Within the listing below, the lines to output run from the one containing "1568x711 pixels." through the one containing "Given: Click the Waist column header"; copy them exactly and nothing else.
::::::::
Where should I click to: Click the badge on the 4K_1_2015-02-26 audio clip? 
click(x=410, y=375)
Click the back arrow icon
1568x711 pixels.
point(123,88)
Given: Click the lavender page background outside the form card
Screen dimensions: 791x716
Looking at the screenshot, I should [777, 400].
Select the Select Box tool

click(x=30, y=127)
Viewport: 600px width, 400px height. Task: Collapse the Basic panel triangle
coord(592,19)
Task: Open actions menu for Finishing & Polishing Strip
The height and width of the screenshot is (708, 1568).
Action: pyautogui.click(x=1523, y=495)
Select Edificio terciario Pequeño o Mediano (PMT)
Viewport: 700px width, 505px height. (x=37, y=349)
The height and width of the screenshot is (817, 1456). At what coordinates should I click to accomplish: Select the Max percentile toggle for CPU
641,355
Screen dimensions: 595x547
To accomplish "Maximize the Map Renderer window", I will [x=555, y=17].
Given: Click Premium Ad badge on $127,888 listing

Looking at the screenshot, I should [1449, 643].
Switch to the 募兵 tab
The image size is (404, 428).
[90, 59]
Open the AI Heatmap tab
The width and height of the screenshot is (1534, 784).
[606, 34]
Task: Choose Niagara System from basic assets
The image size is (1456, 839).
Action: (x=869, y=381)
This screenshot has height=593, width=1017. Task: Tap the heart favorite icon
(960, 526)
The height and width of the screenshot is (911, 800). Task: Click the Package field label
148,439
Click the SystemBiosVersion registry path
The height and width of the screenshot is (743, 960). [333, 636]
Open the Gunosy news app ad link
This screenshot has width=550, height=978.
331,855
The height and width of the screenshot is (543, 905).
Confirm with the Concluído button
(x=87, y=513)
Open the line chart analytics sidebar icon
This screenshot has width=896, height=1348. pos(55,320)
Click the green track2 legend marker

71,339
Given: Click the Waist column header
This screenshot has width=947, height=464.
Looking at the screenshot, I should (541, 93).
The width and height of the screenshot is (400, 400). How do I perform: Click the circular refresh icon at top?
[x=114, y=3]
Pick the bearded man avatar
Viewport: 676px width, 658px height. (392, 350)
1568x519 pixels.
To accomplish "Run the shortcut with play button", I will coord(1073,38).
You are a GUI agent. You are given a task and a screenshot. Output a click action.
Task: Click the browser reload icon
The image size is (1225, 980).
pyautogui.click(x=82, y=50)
::::::::
Solution for this task:
1568x711 pixels.
point(123,88)
Given: Click the lavender page background outside the form card
Screen dimensions: 791x716
Looking at the screenshot, I should [777, 400].
Select the Select Box tool

click(x=30, y=127)
Viewport: 600px width, 400px height. Task: Collapse the Basic panel triangle
coord(592,19)
Task: Open actions menu for Finishing & Polishing Strip
The height and width of the screenshot is (708, 1568).
Action: pyautogui.click(x=1523, y=495)
Select Edificio terciario Pequeño o Mediano (PMT)
Viewport: 700px width, 505px height. (x=37, y=349)
The height and width of the screenshot is (817, 1456). At what coordinates should I click to accomplish: Select the Max percentile toggle for CPU
641,355
Screen dimensions: 595x547
To accomplish "Maximize the Map Renderer window", I will [x=555, y=17].
Given: Click Premium Ad badge on $127,888 listing

Looking at the screenshot, I should [1449, 643].
Switch to the 募兵 tab
The image size is (404, 428).
[90, 59]
Open the AI Heatmap tab
The width and height of the screenshot is (1534, 784).
[606, 34]
Task: Choose Niagara System from basic assets
The image size is (1456, 839).
Action: (x=869, y=381)
This screenshot has height=593, width=1017. Task: Tap the heart favorite icon
(960, 526)
The height and width of the screenshot is (911, 800). Task: Click the Package field label
148,439
Click the SystemBiosVersion registry path
The height and width of the screenshot is (743, 960). [333, 636]
Open the Gunosy news app ad link
This screenshot has width=550, height=978.
331,855
The height and width of the screenshot is (543, 905).
Confirm with the Concluído button
(x=87, y=513)
Open the line chart analytics sidebar icon
This screenshot has width=896, height=1348. pos(55,320)
Click the green track2 legend marker

71,339
Given: Click the Waist column header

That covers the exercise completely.